Hometown hoops hero Clyde Drexler airs it out in his new autobiography

They may be ballers or even shot callers, but truthfully, some professional athletes are just plain dumb, lazy or both. Local hoops Hall of Famer Clyde Drexler has no problem dogging such cats -- like Ron Artest, the NBA player who recently made headlines when he requested a month off the current season to work on his rap album and was later suspended for the entire season for pummeling a fan at the end of a game.

"It's like, 'I'm kinda tired,' " says Drexler, mocking Artest. " 'Coach, you gonna have to give me half the game off. I stayed up all night workin' on my rap album. You know I can't do nuthin' when I'm tired, coach.' "

Drexler -- easily one of pro sports' most diplomatic figures during his 15-year career -- is equally blunt in his new autobiography, Clyde Drexler: Clyde the Glide. The book follows his days growing up in Houston in the early '60s with an inattentive, often drunk stepfather. Interspersed are thoughts from his mother, wife, fellow athletes and friends, creating a story that reads like a diary with guest entries.
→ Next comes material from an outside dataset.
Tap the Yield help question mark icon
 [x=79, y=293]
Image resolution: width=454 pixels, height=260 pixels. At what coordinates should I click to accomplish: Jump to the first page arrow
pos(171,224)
It follows Drexler from his childhood, spent hanging out at his family's now-famous Drexler's Barbecue restaurant, to his blossoming basketball career at Sterling High School (where he earned the nickname "Glide" for his airborne acrobatics) and later at the University of Houston.
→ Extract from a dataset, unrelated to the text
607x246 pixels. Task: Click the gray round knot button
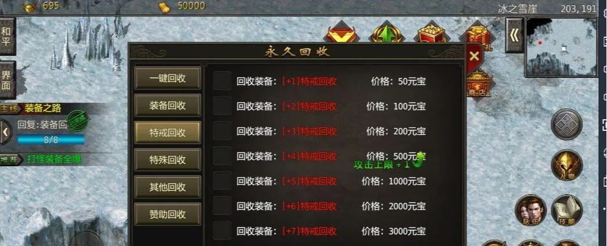(x=567, y=124)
Drexler soared to his greatest heights as a member of 
the 1995 Houston Rockets championship team.
Courtesy of the Houston Rockets/NBA
Drexler soared to his greatest heights as a member of the 1995 Houston Rockets championship team.
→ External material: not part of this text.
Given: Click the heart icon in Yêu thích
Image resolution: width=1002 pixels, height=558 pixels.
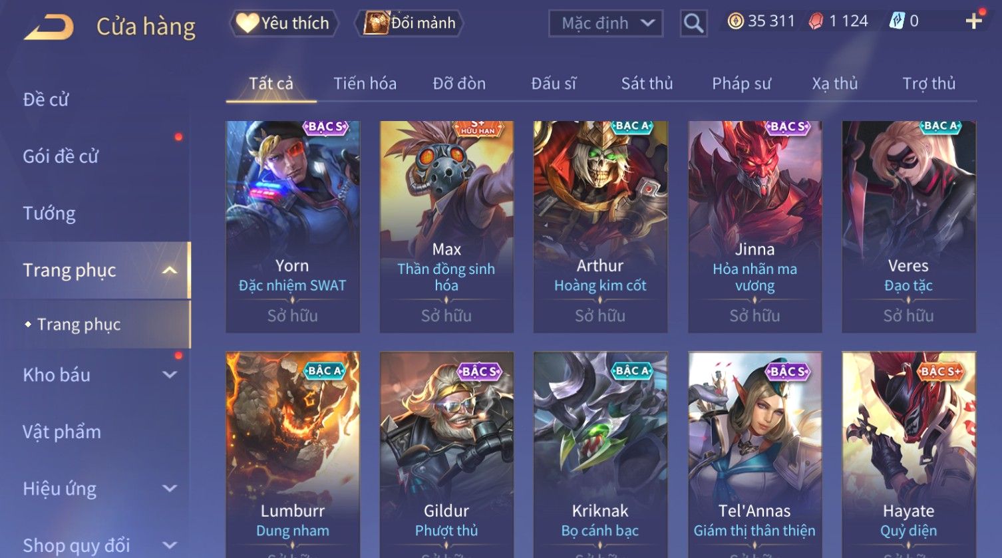Looking at the screenshot, I should [x=247, y=23].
Sports fans know the rest: In the early '80s, Drexler (one of basketball's most devastating dunkers) and teammate Hakeem Olajuwon created a UH basketball powerhouse that quickly became known as Phi Slamma Jamma. Led by coach Guy Lewis, the tandem took the team to a heart-wrenching loss in the 1983 NCAA finals. The Houston Rockets, inexplicably, passed on Drexler when he entered the draft that year. He was selected by the Portland Trail Blazers, where he spent 12 seasons as one of the league's most dominant players. Twice he led the Trail Blazers to the NBA Finals, but his ultimate dream was out of reach. The man famous for his moves says the best one he ever made was being traded to Houston in 1995, when he helped then-champs Houston Rockets and teammate Olajuwon win their second NBA championship.

Five days after his retirement in 1998, Drexler became the head coach of UH's men's basketball team. But he lasted only two years. "I would've loved to have stayed, but I just needed time off," he says of his tenure.

Drexler is one of only three players to top 20,000 points, 6,000 rebounds and 3,000 assists during his NBA career. At 42, he has been an NBA champion, a ten-time All-Star, a member of the 1992 Olympic Dream Team and, as of a few months ago, a member of the Basketball Hall of Fame.

Aside from occasional ESPN and goodwill appearances, the Glide is now a full-time family man, devoted to his wife, Gaynell, and his four children, ages 11 to 18. His life, which has played out like a warm, gushy sports movie, is a Houston success story. "I've been blessed," he says. "I grew up in Houston, went to college in Houston and came back and won a championship in Houston, so I have no regrets."

Really, Glide? Not one?

"Well," he says with a chuckle, "I do wish I could've taken a month off to promote my rap album."

The Glide signs his memoirs at 1 p.m. Saturday, November 27, Borders Bookstore, 570 Meyerland Plaza, 713-661-2888; and at 6 p.m. at Barnes & Noble, 5303 FM 1960 West, 281-631-0792. Free.